Planners consider rebalancing city density

In 2003, in an attempt to attract more development, the city increased the density allowed in swaths around the city. But after a wave of tall Downtown buildings won approval—and with the first of these, the Landmark Hotel at 200 E. Main St., finally under construction—the city seems to have bitten off as much development as it wants to digest. This summer, city leaders will consider decreasing the density allowed without a special-use permit, particularly reducing the Downtown Mall district, while at the same time increasing the density allowed with a special-use permit.


“Generally, when we were first considering these new densities, I don’t think that anyone really had the expectation that the market would respond as aggressively as it did,” says Maurice Cox, who was mayor during the 2003 rezoning to allow for greater city density.

“I think it’s a natural evolution to our first density increase in 2003,” says Maurice Cox, who was mayor when the zoning overhaul was passed. “Generally, when we were first considering these new densities, I don’t think that anyone really had the expectation that the market would respond as aggressively as it did.”

The proposed density changes are an outgrowth of an effort to tweak allowable building heights, a measure that City Council passed in May that made it harder to build nine-story buildings Downtown while making it possible to build taller buildings on West Main Street. But those changes came from a committee that studied the measure for more than a year, a committee that purposefully didn’t consider density. The new proposal comes from Jim Tolbert, director of Neighborhood Development Services.

In essence, the proposed density changes would require developers to jump through more hoops in order to get more units for new buildings. On the Downtown Mall, developers without special approvals would only be allowed 43 units per acre instead of 87 units. But with a special-use permit, developers would get up to 240 units per acre, up from 200 currently.

Few developers enjoy rezonings or applications for special-use permits, as they entail hours of public meetings and the patience (and money) to weather months and sometimes years of haggling with neighbors, the Planning Commission and City Council.

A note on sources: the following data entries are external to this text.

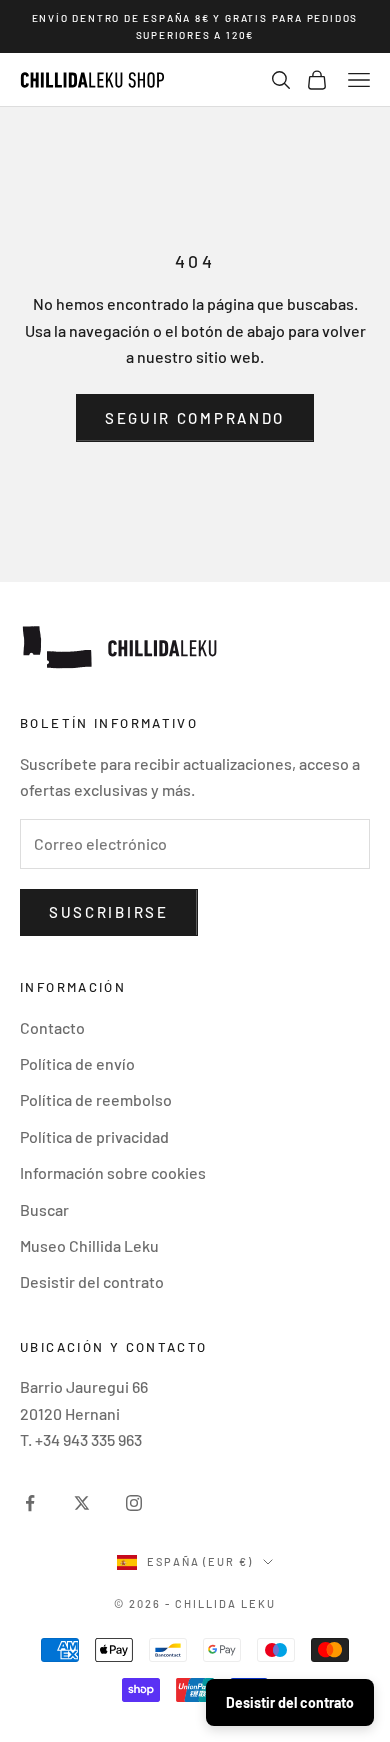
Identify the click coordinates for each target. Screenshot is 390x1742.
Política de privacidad (94, 1136)
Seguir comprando (195, 418)
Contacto (52, 1027)
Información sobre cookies (113, 1172)
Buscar (44, 1209)
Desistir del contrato (92, 1281)
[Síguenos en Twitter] (82, 1503)
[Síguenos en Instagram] (134, 1503)
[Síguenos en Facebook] (30, 1503)
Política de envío (77, 1063)
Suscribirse (109, 912)
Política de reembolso (96, 1099)
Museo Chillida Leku (89, 1245)
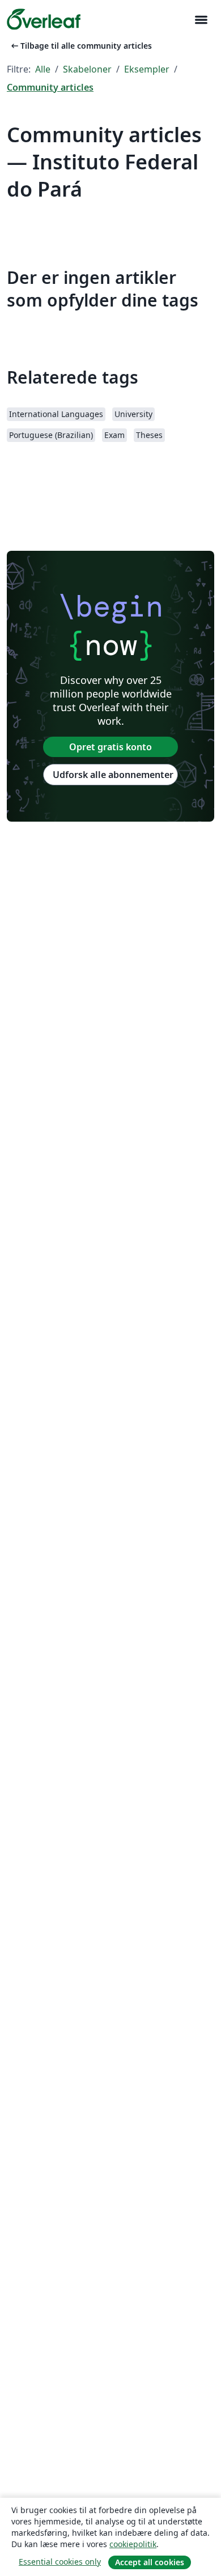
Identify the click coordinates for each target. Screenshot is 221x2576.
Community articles (50, 87)
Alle (42, 69)
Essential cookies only (60, 2561)
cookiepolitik (132, 2544)
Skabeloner (87, 69)
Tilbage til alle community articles (80, 45)
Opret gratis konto (110, 747)
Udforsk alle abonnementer (113, 774)
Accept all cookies (149, 2562)
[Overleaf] (43, 19)
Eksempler (146, 69)
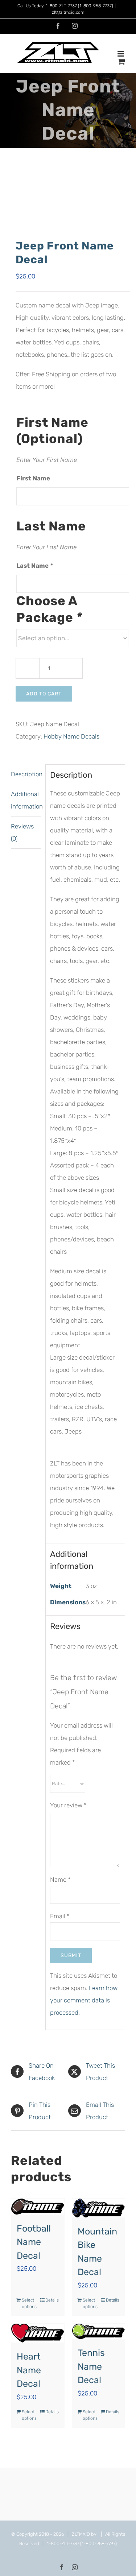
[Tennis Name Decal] (98, 2331)
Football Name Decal (34, 2242)
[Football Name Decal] (37, 2207)
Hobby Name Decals (71, 736)
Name (60, 1879)
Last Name (34, 565)
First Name (33, 478)
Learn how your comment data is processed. (84, 2000)
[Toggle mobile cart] (121, 61)
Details (52, 2300)
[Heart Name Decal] (37, 2333)
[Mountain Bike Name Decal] (98, 2208)
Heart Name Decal (29, 2370)
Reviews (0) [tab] (22, 832)
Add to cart (44, 694)
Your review (68, 1805)
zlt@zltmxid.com (68, 12)
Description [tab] (26, 774)
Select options (29, 2303)
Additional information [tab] (26, 800)
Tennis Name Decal (91, 2366)
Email (60, 1916)
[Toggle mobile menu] (121, 54)
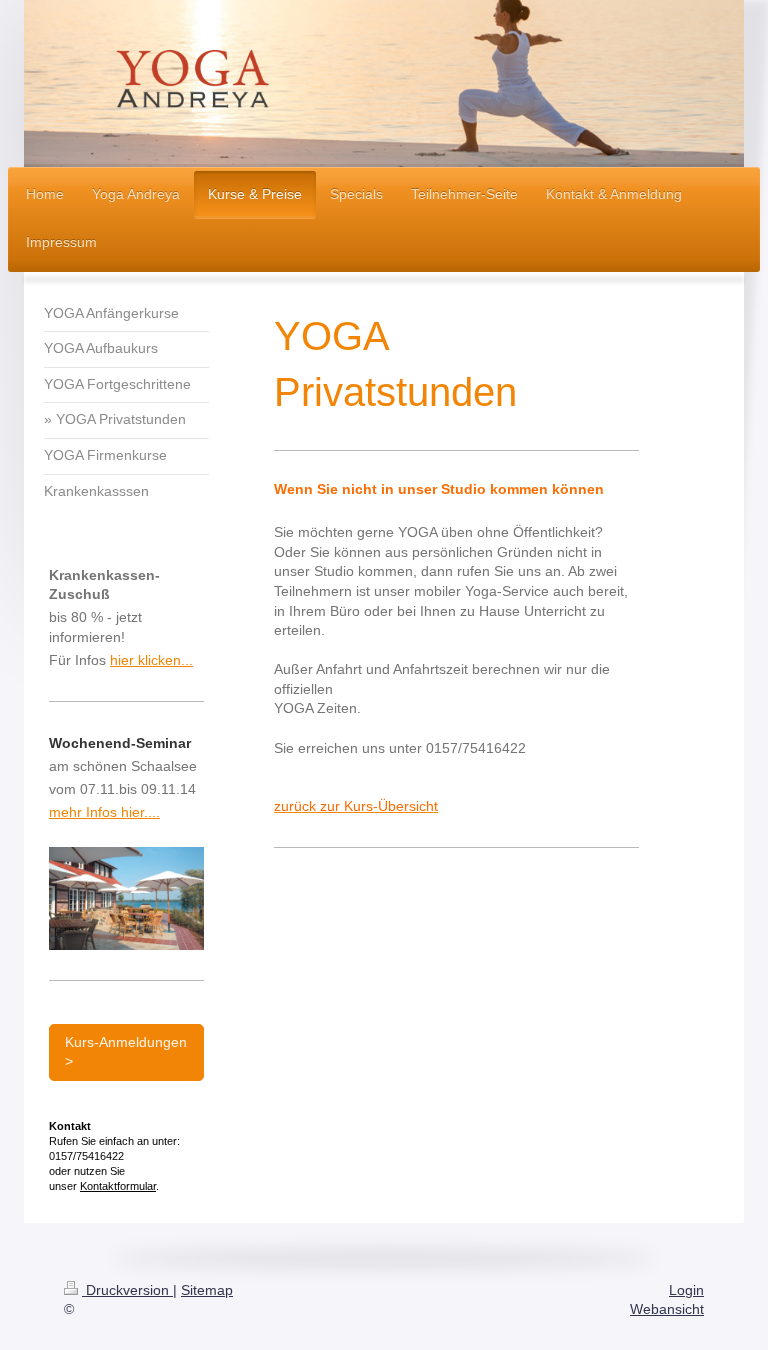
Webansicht (667, 1309)
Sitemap (207, 1290)
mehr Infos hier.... (104, 812)
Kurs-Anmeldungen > (126, 1052)
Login (686, 1290)
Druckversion (127, 1290)
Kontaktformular (118, 1186)
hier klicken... (151, 660)
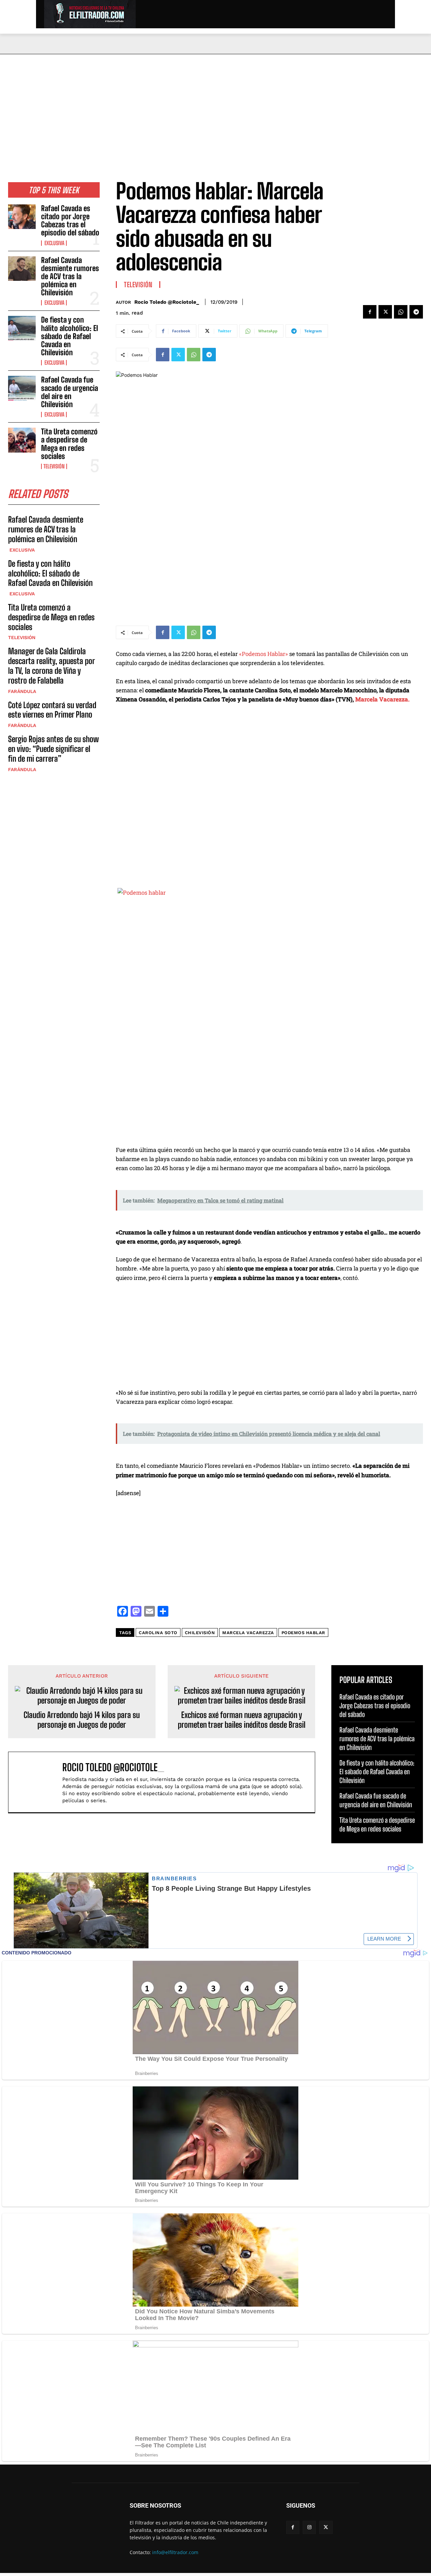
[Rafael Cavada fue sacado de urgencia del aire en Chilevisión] (22, 388)
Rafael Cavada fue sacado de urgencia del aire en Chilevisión (69, 392)
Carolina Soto (158, 1632)
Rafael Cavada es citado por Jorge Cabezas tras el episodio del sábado (70, 220)
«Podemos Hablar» (263, 654)
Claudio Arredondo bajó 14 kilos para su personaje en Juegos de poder (82, 1719)
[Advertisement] (215, 105)
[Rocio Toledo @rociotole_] (39, 1782)
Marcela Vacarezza (248, 1632)
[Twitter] (385, 312)
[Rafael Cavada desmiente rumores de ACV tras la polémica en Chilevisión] (22, 268)
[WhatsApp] (400, 312)
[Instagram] (309, 2527)
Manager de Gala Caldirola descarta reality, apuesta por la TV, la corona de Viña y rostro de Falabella (51, 665)
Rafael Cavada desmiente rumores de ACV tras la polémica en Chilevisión (70, 276)
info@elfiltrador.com (175, 2552)
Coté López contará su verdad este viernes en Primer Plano (52, 710)
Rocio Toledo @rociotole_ (166, 302)
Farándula (22, 691)
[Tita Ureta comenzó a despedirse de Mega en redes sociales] (22, 440)
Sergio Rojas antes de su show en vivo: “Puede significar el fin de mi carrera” (53, 748)
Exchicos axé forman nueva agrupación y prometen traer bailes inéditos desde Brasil (241, 1719)
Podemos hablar (303, 1632)
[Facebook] (369, 312)
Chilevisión (200, 1632)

“It makes it more uncertain realistically to do something there,” says Keith Woodard, who has on indefinite hold his own plans for a dense, nine-story building next to Wachovia on the Mall—largely because of the complications of the process. “The uncertainty makes it a riskier project.”

But those processes give the public—particularly neighbors—a forum at which to be heard. Perhaps most importantly in the city’s reasoning, the added hoops give the city leverage with which to command proffers—“voluntary” contributions from developers in order to ease their projects’ impacts on roads, schools and sidewalks.

“I think it’s only natural that we would want to now exercise greater control,” says Cox. “And the way that you assure greater control and greater quality is by controlling the process. The special-use permit allows the city to do just that. It gives the city a degree of control—and you might also say leverage—to assure that the quality of development is the highest possible quality.”

The city is eyeing these zoning changes particularly with a goal of getting more affordable housing, thanks in part to legislation passed this year in the General Assembly. The new law means that the city can trade extra height and density with developers if they contribute either units or money towards affordable housing.

“In 2000, the discussion on the table was not, ‘How do we assure a significant increase in affordable housing?’ The discussion was, ‘How do we attract a middle class back into the core of Charlottesville?’” Cox says. “I think we’ve seen how the real estate market has performed in Charlottesville. The issues in affordable housing have become of increasing importance to the city.”

Woodard, however, wonders if in reducing the by-right density, the city is creating more dilemmas for affordable housing, promoting large luxury apartments at the expense of smaller 1,000-square-foot units. “I think, indirectly, decreasing density Downtown would in a sense promote suburban sprawl,” Woodard says. “Instead of building a Downtown area, more and more folks live out of town and have to commute more.”

The Planning Commission discussed the proposals at a work session last week, and is expected to take up a revised version of the density changes in July or August.